Future-proofing encryption standards
The direction of quantum encryption practice isn’t to find ‘one quantum-safe algorithm to rule them all,’ though. As the history of cryptography has shown us – from the ciphers used in the Spartan military to the Bletchley Park code-breakers in World War II – old methods become useless as researchers become smarter. The algorithms being put forward by mathematicians, cybersecurity researchers and quantum computing scientists as quantum-safe standards may, one day, be proven to be not so quantum-safe after all. The scientists of the future might find other ways to break these algorithms, just like Shor’s has been found as a solution to break integer factorization.

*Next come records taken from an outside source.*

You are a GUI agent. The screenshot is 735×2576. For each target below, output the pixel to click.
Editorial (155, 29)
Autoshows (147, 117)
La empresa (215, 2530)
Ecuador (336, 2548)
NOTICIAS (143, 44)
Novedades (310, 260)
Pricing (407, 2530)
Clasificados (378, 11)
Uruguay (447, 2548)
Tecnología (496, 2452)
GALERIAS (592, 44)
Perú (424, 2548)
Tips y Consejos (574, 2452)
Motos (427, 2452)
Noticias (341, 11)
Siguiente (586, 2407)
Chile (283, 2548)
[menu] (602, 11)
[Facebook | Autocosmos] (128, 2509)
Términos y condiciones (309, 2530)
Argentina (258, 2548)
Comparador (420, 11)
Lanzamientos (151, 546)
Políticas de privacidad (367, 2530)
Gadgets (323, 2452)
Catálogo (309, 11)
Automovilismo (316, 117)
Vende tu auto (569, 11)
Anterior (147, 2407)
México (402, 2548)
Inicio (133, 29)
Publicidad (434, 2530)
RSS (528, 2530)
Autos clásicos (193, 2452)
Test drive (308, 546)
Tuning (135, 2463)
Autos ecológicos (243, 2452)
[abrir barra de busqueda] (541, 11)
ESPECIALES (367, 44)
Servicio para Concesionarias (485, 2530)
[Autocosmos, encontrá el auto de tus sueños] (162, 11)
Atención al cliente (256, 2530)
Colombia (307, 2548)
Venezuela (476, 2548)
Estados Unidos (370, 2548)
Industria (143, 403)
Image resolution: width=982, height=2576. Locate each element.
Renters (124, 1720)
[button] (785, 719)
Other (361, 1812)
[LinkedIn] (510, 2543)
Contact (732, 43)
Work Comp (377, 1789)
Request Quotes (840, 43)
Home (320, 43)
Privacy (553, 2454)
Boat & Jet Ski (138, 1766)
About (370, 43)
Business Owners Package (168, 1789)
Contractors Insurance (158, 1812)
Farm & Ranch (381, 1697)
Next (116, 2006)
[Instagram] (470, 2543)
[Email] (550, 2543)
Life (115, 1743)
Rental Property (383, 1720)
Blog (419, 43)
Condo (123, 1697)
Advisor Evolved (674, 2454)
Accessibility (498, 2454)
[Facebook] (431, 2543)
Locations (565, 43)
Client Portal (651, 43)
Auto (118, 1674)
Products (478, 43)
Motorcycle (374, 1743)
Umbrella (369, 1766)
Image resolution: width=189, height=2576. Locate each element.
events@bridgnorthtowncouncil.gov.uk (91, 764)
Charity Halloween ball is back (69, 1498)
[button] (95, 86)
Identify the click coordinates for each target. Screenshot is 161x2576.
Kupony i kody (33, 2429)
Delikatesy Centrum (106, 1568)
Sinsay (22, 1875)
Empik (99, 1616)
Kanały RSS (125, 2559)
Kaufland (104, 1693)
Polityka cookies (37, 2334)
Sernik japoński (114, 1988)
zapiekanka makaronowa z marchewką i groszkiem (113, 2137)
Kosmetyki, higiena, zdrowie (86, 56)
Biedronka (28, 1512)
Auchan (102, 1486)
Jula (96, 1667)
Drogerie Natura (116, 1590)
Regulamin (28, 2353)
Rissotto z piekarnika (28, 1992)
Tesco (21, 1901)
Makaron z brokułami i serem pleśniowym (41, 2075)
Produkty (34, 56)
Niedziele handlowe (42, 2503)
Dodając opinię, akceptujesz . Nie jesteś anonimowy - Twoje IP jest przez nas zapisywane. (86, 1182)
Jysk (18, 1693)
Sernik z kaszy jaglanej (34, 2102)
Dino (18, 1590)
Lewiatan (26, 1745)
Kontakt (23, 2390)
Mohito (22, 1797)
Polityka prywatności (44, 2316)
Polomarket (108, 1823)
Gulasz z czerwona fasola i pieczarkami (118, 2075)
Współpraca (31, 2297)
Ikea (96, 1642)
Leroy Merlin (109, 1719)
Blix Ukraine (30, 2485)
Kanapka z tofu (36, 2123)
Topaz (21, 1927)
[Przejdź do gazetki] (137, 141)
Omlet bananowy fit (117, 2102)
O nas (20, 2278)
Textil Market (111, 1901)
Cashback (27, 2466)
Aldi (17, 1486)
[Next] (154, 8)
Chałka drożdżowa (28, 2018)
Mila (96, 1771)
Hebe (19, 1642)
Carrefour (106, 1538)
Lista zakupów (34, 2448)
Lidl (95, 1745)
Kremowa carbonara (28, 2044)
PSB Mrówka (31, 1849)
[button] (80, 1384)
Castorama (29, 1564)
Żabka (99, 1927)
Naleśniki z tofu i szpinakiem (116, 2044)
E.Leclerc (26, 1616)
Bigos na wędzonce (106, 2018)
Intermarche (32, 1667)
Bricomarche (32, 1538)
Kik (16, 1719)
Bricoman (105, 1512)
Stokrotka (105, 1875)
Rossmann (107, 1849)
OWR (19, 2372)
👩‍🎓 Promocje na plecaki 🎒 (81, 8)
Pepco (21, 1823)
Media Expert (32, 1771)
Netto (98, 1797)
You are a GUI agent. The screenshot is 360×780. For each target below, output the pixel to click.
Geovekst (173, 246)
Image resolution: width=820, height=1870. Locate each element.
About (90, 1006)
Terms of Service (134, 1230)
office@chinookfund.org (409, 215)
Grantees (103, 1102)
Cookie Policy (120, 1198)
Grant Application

But the uncertainty about the future safety of these new algorithms doesn’t remove the need to make our security standards tighter now based on our knowledge that quantum computing will pose a huge threat to current systems. As emerging technologies reach the market, we need to make standards stronger to enable innovators to make the most of these incredible new inventions, as opposed to feeling threatened and missing out on their potential to improve the state of the world.
The cybersecurity industry must be comfortable questioning its confidence in existing methods. It must ensure the traditional, sometimes slow-moving institutions in charge of standards and regulations move more quickly. The industry cannot fall into the trap of assuming quantum computing is still too far away to be a threat to ‘business as usual.’
It’s only all of the world’s digital information that’s at stake, after all.
This article represents the personal opinion of the author.